Dehumanisation and Mechanization

Contemporary Literary Review India | Print ISSN 2250-3366 | Online ISSN 2394-6075 | Impact Factor 8.1458 | Vol. 9, No. 3: CLRI August 2022

Dehumanisation and Mechanization of the Working Class in Lawrence’s Women In Love

Dr Chhaya Malviya is an Associate and H.O.D, Department of English, Dean Student Welfare and Former Dean of Arts, at Nehru Gram Bharti University (NGBU), Prayagraj, Uttar Pradesh.

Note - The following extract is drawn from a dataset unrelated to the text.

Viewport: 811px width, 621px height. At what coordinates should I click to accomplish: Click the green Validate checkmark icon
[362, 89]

Ms. Pratilksha Dixit is a Ph.D. research scholar at Department of English at Nehru Gram Bharti University (NGBU), Prayagraj, Uttar Pradesh.

Abstract

This study is conducted with the objective of finding out in detail the attitude of D.H. Lawrence towards technology and industrialization in relation to humans and human behavior and perceptions. The topic of this study is Dehumanization and Mechanization of The Working Class in Lawrence’s ‘Women in Love’. The primary intention of this study is to elaborate how the English working class in the mid-19th century was dehumanized as presented by Lawrence in Women in Love and his resistance towards mechanization of humans.

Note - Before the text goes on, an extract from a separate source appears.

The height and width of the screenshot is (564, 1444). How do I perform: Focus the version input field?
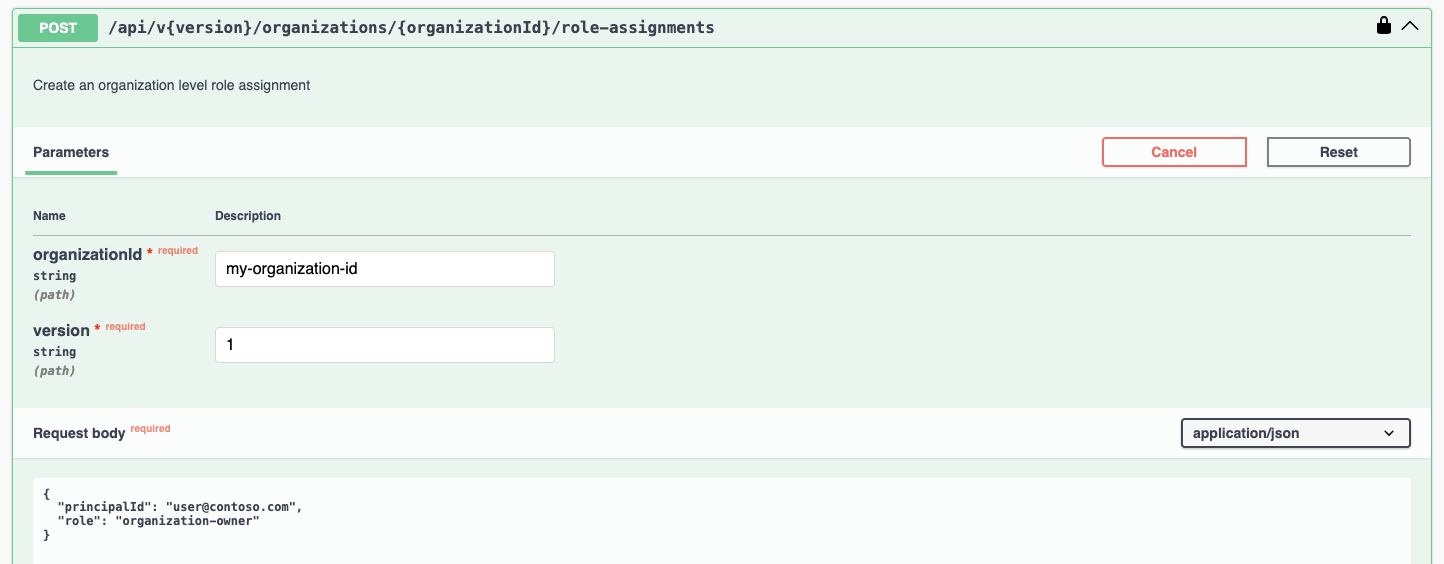point(384,345)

During the mid-19th century industrial revolution led to dehumanization of the working class of England the working class attempted to gain their humanity back through The Chartist Movement, by political reforms and establishing good communication with the masters, speaking up about the miseries and the injustices and dehumanization of the working class. The progress of the industrial revolution during the mid 19th century led to the dehumanization of the working class of England by numerous attitudes and behaviors of the employers and owners of the factories. Dehumanization included the alienation of laborers and workers by the masters who refused to give heed to the miseries and sufferings of the workers considering them only to be machines used to increase and pile up their wealth and fortune.

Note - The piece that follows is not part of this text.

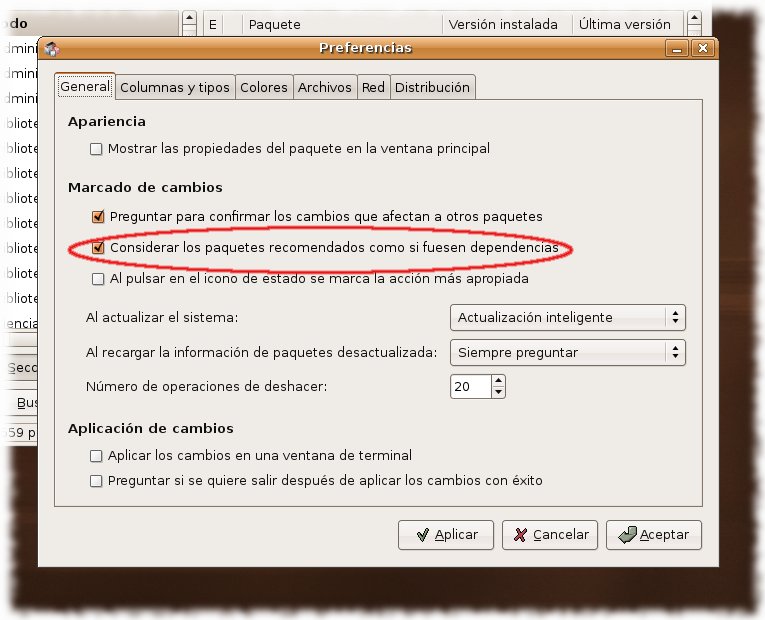Select the Distribución tab
This screenshot has height=620, width=765.
(x=432, y=87)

D. H. Lawrence in his novel Women in Love, by elaborating the human psychology and understanding, provides a fertile field of inquiry to find out his attitude toward industrialization and technology in relation to human behavior and perception. In this article the focus is primarily on the gladiatorial scene of Women in Love through the lens of Lawrence's appropriation of the scientific concept of allotropy to describe the constituent elements of human nature.

Keywords: Mechanization, Working class, Dehumanization, Industrial Revolution.


Introduction

In 1750-1900s, the Industrial Revolution changed England from an agricultural country into an industrial developed country. It brought enormous changes in the lifestyle of the English people. The changes are indicated by beginning to use the engine power as a means of production in factories replacing human and animal power.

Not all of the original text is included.